## Exercise instructions
Reproduce the lines below word for word, from the first line through the line containing "will tap(1684, 158).".

## Given data
## begin
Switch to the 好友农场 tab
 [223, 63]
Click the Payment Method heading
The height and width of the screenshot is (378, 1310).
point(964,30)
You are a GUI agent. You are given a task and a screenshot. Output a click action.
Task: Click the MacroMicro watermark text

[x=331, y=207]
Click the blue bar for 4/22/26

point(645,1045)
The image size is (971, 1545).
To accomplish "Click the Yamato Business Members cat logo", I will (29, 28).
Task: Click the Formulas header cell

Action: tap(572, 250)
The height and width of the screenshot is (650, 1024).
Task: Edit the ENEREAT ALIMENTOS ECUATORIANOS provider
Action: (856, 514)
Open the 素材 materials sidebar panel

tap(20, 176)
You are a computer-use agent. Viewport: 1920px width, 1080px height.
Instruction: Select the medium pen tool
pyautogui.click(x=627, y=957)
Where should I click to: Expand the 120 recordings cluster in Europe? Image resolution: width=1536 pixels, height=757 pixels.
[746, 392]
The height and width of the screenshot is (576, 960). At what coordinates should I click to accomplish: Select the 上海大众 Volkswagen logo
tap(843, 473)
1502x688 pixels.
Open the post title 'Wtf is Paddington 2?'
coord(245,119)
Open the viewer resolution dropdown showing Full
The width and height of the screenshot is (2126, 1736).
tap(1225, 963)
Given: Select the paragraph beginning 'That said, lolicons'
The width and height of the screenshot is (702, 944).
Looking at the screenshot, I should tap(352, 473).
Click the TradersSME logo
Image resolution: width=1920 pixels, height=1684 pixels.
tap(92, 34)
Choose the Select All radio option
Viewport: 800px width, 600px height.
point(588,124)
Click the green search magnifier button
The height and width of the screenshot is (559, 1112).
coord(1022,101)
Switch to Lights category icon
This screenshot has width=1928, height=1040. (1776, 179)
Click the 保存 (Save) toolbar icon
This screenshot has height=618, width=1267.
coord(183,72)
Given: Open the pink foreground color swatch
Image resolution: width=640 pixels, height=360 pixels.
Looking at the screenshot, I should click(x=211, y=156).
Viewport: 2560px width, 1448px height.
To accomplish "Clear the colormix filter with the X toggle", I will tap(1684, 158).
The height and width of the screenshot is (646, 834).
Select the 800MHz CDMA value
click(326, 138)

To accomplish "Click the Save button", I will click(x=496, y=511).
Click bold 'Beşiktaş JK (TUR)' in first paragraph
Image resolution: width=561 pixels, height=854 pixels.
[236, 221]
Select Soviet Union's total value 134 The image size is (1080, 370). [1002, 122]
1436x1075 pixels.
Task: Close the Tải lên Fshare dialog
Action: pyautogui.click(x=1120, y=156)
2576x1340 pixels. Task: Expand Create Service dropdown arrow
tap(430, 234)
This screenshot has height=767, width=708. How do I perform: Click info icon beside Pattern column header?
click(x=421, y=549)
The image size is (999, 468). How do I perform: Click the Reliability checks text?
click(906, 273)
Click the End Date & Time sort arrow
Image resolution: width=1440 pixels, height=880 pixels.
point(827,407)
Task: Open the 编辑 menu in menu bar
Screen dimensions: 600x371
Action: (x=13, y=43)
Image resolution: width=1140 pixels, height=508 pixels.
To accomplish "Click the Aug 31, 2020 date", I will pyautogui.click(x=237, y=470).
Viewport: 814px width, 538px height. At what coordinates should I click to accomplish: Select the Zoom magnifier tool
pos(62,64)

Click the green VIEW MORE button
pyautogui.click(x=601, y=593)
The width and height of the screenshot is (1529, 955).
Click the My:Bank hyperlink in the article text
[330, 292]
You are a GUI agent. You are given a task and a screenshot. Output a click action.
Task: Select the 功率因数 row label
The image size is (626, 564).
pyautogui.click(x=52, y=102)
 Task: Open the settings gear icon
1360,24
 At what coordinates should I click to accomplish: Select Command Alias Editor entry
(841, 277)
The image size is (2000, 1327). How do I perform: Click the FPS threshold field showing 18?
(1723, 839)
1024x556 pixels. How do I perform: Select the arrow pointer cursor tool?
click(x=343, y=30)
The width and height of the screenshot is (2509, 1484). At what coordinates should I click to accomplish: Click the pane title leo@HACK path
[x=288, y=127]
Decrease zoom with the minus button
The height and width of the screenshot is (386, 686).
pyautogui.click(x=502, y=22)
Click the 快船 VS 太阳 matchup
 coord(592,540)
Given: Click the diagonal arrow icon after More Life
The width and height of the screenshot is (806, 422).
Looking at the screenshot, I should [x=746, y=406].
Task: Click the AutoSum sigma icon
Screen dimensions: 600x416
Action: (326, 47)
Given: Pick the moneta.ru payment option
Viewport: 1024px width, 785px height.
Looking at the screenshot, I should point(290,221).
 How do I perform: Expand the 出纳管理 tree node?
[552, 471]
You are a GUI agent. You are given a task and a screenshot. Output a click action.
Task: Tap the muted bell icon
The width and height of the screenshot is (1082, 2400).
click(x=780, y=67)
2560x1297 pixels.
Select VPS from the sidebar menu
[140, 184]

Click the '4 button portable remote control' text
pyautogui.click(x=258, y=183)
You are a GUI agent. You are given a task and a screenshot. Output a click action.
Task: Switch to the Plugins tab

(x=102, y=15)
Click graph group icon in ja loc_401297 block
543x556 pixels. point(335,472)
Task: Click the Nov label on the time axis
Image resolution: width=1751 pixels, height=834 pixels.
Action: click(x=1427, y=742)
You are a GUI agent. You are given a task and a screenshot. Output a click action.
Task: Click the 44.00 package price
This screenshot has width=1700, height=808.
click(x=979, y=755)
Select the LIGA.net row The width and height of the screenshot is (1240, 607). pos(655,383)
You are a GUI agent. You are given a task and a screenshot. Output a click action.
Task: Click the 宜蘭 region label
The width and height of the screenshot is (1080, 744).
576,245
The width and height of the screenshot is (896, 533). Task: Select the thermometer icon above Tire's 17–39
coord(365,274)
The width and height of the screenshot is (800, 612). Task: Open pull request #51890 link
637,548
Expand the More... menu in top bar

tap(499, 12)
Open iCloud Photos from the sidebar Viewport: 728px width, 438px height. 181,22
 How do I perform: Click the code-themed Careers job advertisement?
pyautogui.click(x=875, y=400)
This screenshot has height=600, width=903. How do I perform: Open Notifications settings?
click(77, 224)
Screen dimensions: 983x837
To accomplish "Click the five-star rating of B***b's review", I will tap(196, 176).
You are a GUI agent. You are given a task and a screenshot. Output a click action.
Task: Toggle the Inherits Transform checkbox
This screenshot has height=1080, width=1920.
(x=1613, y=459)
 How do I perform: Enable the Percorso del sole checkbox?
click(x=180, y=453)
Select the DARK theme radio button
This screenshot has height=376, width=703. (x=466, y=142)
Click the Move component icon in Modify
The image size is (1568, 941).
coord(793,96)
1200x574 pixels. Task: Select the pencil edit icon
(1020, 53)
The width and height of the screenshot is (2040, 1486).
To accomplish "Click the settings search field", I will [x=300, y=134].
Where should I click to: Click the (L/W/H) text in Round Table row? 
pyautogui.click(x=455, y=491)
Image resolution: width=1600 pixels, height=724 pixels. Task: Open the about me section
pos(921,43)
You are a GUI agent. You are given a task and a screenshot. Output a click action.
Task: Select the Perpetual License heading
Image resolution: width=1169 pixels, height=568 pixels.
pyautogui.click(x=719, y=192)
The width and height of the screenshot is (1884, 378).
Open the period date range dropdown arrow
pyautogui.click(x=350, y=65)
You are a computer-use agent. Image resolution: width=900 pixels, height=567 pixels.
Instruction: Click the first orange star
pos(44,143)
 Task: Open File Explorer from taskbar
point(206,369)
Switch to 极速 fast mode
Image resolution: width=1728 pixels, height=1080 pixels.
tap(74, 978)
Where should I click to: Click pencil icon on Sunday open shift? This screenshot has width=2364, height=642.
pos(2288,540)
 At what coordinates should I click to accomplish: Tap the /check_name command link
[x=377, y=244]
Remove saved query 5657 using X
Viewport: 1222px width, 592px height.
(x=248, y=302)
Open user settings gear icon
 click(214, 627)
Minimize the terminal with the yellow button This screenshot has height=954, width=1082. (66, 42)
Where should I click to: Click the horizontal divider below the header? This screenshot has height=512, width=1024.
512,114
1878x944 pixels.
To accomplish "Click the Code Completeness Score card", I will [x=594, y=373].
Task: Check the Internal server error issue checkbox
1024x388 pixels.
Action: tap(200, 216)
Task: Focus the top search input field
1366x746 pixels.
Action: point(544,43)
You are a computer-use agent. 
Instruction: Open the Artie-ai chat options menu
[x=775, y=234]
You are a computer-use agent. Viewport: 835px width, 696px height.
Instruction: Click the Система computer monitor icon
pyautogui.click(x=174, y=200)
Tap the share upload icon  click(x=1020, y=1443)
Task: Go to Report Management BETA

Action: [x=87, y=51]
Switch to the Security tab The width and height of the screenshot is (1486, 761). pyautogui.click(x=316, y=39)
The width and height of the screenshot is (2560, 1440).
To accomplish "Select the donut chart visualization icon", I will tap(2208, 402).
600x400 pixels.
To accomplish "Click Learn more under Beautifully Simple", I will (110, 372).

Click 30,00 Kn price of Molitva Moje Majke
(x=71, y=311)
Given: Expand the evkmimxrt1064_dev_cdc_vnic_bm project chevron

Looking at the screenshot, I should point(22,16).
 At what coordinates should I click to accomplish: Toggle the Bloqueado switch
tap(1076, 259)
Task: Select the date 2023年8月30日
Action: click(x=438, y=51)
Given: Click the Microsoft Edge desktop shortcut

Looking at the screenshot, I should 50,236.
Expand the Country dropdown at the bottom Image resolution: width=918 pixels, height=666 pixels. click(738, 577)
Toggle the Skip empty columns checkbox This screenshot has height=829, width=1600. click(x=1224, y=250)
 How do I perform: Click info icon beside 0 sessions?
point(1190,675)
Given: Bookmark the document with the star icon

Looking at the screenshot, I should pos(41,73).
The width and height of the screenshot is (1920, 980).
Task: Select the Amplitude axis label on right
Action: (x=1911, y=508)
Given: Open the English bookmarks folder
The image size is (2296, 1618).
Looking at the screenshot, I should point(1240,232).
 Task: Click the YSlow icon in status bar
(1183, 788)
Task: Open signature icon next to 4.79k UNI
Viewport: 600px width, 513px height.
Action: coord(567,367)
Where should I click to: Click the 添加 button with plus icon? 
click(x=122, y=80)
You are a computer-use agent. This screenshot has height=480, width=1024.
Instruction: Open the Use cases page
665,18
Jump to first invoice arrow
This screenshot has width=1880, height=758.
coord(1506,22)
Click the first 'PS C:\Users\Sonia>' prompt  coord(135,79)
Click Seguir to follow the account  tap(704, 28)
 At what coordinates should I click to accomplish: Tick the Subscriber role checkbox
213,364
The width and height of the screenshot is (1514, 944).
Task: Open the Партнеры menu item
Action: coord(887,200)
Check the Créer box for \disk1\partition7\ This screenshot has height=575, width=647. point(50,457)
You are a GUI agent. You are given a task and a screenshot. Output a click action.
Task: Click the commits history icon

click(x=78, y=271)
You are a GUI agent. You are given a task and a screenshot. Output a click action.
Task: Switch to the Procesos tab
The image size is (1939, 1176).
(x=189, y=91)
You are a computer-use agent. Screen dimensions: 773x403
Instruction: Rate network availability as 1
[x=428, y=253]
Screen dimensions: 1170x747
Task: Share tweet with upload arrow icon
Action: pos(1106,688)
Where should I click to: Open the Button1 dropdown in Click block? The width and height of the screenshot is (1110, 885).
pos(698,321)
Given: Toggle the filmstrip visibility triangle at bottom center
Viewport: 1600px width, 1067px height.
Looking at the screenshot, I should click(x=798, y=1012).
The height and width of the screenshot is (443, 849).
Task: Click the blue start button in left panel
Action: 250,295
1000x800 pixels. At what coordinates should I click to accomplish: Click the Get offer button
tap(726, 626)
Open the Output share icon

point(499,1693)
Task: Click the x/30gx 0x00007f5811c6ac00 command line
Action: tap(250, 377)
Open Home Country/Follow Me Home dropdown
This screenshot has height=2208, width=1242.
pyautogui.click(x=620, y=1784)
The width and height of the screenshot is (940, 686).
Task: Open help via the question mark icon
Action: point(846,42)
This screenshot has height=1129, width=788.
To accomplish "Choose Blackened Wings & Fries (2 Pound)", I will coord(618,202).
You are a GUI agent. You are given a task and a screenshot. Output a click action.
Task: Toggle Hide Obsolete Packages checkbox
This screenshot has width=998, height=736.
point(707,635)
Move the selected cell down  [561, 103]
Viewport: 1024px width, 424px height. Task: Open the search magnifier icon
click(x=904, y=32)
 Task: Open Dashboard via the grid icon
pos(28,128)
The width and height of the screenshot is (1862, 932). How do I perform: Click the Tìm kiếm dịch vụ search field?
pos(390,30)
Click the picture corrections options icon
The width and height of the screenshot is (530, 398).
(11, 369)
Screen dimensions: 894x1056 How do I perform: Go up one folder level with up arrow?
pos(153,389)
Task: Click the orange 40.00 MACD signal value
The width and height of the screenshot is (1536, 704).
## end
## Right answer
Switch to the 好友农场 tab
 [223, 63]
Click the Payment Method heading
The height and width of the screenshot is (378, 1310).
point(964,30)
You are a GUI agent. You are given a task and a screenshot. Output a click action.
Task: Click the MacroMicro watermark text

[x=331, y=207]
Click the blue bar for 4/22/26

point(645,1045)
The image size is (971, 1545).
To accomplish "Click the Yamato Business Members cat logo", I will (29, 28).
Task: Click the Formulas header cell

Action: tap(572, 250)
The height and width of the screenshot is (650, 1024).
Task: Edit the ENEREAT ALIMENTOS ECUATORIANOS provider
Action: (856, 514)
Open the 素材 materials sidebar panel

tap(20, 176)
You are a computer-use agent. Viewport: 1920px width, 1080px height.
Instruction: Select the medium pen tool
pyautogui.click(x=627, y=957)
Where should I click to: Expand the 120 recordings cluster in Europe? Image resolution: width=1536 pixels, height=757 pixels.
[746, 392]
The height and width of the screenshot is (576, 960). At what coordinates should I click to accomplish: Select the 上海大众 Volkswagen logo
tap(843, 473)
1502x688 pixels.
Open the post title 'Wtf is Paddington 2?'
coord(245,119)
Open the viewer resolution dropdown showing Full
The width and height of the screenshot is (2126, 1736).
tap(1225, 963)
Given: Select the paragraph beginning 'That said, lolicons'
The width and height of the screenshot is (702, 944).
Looking at the screenshot, I should tap(352, 473).
Click the TradersSME logo
Image resolution: width=1920 pixels, height=1684 pixels.
tap(92, 34)
Choose the Select All radio option
Viewport: 800px width, 600px height.
point(588,124)
Click the green search magnifier button
The height and width of the screenshot is (559, 1112).
coord(1022,101)
Switch to Lights category icon
This screenshot has width=1928, height=1040. (1776, 179)
Click the 保存 (Save) toolbar icon
This screenshot has height=618, width=1267.
coord(183,72)
Given: Open the pink foreground color swatch
Image resolution: width=640 pixels, height=360 pixels.
Looking at the screenshot, I should click(x=211, y=156).
Viewport: 2560px width, 1448px height.
To accomplish "Clear the colormix filter with the X toggle", I will tap(1684, 158).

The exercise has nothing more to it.